**WHAT YOU HAVE TO DO**.
Take from the records below each line that holds "price".

Stored data
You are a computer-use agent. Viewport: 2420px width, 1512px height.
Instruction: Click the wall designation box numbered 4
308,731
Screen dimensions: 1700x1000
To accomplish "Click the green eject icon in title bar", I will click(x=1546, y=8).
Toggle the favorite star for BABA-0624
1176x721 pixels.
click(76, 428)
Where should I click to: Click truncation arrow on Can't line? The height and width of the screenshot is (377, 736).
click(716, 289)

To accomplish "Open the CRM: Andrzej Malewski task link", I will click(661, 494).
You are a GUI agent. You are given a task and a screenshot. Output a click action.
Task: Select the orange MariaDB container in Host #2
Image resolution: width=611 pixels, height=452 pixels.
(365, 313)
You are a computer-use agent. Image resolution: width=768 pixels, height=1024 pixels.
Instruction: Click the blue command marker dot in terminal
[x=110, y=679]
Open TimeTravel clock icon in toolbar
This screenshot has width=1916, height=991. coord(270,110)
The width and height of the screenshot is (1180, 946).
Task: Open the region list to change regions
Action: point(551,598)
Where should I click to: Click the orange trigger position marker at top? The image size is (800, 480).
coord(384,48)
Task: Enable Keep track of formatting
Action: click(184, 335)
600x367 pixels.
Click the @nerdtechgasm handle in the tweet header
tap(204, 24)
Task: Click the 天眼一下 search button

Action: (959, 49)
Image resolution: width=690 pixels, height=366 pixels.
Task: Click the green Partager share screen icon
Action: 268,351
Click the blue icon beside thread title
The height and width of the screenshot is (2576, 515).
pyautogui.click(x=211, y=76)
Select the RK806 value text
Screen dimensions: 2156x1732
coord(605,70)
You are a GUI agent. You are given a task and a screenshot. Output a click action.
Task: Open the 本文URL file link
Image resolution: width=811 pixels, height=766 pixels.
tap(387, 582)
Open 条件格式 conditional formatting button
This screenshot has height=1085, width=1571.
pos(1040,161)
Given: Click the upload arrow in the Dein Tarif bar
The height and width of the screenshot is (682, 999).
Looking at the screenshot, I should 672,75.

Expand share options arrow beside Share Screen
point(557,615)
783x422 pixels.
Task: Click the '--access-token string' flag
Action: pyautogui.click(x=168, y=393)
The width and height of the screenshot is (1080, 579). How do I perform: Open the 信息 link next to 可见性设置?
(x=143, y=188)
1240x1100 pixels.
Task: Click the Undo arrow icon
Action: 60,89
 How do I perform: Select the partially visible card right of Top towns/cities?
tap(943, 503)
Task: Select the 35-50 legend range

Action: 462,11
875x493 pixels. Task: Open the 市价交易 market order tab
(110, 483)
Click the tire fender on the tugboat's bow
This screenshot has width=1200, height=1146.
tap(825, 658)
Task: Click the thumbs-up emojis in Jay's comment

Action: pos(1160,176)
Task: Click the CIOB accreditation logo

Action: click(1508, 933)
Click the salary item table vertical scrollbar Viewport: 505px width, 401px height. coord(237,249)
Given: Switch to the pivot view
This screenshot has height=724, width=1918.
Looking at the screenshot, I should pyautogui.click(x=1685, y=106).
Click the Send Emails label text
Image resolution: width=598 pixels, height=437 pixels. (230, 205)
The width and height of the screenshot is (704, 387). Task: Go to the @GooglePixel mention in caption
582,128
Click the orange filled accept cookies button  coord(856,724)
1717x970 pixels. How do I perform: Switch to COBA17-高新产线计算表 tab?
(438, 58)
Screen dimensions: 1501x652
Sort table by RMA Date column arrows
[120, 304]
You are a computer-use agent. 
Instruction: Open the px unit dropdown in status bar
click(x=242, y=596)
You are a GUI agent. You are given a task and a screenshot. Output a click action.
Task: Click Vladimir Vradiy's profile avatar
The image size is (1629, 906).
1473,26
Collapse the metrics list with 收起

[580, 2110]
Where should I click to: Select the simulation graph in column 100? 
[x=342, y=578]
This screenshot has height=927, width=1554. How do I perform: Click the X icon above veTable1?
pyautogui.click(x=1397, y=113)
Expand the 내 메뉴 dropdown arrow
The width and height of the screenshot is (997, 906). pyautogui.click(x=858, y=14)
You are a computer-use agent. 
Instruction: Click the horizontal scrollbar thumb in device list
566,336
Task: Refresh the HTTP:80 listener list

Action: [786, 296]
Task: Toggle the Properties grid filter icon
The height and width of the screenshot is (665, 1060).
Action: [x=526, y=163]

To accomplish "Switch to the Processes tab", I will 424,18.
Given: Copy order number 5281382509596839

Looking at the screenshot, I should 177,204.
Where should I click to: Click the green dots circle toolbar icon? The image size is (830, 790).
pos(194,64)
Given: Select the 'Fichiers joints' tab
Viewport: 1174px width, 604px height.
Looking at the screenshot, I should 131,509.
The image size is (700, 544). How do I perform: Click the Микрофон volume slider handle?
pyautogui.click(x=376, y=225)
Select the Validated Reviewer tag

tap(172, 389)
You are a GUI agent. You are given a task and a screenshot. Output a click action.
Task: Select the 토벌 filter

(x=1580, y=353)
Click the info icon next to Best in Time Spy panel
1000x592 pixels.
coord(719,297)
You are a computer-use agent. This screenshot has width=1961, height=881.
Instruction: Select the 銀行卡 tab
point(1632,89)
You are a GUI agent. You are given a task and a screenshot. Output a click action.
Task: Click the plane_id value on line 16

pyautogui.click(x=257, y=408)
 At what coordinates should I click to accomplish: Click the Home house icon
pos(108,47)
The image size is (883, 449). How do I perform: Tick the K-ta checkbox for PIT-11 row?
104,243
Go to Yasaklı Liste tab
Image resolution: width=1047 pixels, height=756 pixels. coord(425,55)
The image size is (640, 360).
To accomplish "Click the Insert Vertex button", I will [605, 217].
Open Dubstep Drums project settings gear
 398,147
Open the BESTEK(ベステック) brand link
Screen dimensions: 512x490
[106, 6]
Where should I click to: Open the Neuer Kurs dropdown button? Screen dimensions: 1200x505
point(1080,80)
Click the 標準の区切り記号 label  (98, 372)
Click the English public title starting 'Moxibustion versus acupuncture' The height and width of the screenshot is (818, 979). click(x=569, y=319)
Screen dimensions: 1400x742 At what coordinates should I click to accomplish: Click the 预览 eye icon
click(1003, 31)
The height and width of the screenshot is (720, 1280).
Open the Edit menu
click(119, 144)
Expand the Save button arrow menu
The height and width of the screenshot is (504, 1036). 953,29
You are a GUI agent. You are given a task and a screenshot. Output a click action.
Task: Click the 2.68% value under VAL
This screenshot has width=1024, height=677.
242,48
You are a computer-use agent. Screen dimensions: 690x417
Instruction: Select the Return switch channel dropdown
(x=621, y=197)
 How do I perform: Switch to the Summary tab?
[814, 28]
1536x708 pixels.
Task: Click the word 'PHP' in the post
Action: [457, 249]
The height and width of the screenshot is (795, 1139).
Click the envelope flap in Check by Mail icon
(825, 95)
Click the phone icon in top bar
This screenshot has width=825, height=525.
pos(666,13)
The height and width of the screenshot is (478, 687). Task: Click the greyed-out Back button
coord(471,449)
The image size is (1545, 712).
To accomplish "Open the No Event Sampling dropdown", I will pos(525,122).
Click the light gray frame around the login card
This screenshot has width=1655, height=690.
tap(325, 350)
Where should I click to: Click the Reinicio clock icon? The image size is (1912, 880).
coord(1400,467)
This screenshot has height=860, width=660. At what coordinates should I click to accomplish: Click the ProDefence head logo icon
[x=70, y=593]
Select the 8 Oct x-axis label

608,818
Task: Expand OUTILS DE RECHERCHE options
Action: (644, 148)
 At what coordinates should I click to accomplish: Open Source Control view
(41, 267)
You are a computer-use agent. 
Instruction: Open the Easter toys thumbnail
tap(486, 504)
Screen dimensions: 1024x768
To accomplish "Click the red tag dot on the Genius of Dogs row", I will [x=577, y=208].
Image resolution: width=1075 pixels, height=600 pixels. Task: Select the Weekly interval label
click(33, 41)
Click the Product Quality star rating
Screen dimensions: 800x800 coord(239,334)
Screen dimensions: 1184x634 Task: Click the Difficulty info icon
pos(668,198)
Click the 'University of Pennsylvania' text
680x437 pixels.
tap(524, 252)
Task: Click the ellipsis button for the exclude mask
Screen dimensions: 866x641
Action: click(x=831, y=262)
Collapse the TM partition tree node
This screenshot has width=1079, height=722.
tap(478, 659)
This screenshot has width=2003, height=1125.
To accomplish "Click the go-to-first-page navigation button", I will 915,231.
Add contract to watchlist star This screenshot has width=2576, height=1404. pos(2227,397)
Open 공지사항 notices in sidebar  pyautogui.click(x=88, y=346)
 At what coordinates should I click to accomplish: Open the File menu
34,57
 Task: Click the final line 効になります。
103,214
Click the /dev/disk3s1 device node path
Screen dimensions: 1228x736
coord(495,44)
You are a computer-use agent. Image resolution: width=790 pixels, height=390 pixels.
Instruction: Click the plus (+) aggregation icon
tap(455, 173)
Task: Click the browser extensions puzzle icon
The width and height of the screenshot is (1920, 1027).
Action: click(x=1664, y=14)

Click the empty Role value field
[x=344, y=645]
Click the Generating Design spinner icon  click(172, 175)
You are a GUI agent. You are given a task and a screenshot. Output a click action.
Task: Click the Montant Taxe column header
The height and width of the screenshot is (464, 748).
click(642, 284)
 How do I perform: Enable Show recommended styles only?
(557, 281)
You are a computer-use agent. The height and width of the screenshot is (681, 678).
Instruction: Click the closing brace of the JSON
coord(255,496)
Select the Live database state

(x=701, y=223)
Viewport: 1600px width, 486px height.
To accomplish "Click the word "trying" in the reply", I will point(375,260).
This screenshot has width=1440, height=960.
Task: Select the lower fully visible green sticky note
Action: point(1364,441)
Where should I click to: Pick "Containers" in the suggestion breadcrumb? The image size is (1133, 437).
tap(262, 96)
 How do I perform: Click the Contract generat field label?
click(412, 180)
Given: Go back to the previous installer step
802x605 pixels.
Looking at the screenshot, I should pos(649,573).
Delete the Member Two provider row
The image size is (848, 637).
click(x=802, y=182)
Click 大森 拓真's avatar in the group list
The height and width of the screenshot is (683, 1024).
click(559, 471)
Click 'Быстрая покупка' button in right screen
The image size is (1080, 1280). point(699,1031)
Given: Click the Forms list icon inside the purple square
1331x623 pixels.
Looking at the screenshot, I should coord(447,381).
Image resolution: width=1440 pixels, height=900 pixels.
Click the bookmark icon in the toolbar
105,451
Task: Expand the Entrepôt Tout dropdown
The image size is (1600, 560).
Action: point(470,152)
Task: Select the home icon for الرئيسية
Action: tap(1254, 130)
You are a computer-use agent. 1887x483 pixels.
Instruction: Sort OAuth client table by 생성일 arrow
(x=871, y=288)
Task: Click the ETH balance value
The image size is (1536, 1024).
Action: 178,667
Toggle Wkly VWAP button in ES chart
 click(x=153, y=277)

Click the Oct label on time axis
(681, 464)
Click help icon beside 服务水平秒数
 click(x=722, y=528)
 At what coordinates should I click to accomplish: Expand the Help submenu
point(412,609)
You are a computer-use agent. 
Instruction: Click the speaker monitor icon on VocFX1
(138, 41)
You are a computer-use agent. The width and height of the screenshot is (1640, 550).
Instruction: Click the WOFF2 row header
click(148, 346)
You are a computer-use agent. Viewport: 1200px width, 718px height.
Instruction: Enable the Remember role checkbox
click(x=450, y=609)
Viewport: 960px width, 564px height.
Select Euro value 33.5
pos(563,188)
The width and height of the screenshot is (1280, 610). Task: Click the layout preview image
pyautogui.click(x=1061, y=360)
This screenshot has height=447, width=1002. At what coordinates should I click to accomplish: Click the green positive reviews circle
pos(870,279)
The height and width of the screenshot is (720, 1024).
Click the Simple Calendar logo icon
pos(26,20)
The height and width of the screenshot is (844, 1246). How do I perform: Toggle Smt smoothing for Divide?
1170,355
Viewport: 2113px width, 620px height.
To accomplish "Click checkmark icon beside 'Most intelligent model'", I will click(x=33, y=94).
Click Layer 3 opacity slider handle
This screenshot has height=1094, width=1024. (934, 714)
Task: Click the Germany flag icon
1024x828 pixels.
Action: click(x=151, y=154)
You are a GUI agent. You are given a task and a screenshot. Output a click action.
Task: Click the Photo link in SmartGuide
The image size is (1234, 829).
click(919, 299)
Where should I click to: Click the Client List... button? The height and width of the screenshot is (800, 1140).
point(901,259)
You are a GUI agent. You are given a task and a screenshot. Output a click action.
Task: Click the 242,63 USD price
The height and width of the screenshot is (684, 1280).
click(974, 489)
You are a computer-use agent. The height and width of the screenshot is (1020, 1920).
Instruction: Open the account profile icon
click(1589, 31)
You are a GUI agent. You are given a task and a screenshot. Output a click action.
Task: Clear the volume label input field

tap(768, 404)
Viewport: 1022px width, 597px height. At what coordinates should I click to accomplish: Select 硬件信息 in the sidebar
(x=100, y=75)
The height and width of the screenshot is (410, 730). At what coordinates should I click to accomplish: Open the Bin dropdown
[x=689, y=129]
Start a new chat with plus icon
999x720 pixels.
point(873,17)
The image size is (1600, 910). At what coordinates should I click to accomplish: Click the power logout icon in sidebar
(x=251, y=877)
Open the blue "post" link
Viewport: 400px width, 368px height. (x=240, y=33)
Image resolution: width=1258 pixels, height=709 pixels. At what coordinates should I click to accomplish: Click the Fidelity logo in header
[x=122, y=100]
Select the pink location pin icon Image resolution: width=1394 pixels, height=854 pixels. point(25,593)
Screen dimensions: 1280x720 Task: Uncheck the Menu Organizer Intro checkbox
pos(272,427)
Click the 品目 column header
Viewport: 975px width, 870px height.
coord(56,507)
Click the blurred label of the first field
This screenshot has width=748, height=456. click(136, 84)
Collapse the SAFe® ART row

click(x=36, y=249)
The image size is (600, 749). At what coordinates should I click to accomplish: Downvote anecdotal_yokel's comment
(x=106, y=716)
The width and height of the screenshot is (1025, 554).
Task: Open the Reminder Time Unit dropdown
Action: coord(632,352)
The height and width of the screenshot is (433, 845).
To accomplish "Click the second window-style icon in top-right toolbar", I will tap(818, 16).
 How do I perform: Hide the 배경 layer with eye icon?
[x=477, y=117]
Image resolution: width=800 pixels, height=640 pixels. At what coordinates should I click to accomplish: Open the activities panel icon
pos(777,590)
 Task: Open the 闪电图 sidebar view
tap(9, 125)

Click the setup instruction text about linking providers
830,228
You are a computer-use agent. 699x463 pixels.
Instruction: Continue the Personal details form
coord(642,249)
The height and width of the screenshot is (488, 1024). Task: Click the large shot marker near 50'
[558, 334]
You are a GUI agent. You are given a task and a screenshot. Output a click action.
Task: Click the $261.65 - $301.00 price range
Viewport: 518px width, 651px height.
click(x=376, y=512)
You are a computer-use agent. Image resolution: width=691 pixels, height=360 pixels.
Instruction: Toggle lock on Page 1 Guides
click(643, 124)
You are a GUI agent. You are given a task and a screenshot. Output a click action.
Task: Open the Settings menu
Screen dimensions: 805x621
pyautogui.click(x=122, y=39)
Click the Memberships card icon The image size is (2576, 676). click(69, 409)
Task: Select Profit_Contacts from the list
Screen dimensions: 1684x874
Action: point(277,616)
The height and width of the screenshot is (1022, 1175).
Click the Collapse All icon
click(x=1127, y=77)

**TASK OUTPUT**.
Task: Click the 242,63 USD price
Task: Click the $261.65 - $301.00 price range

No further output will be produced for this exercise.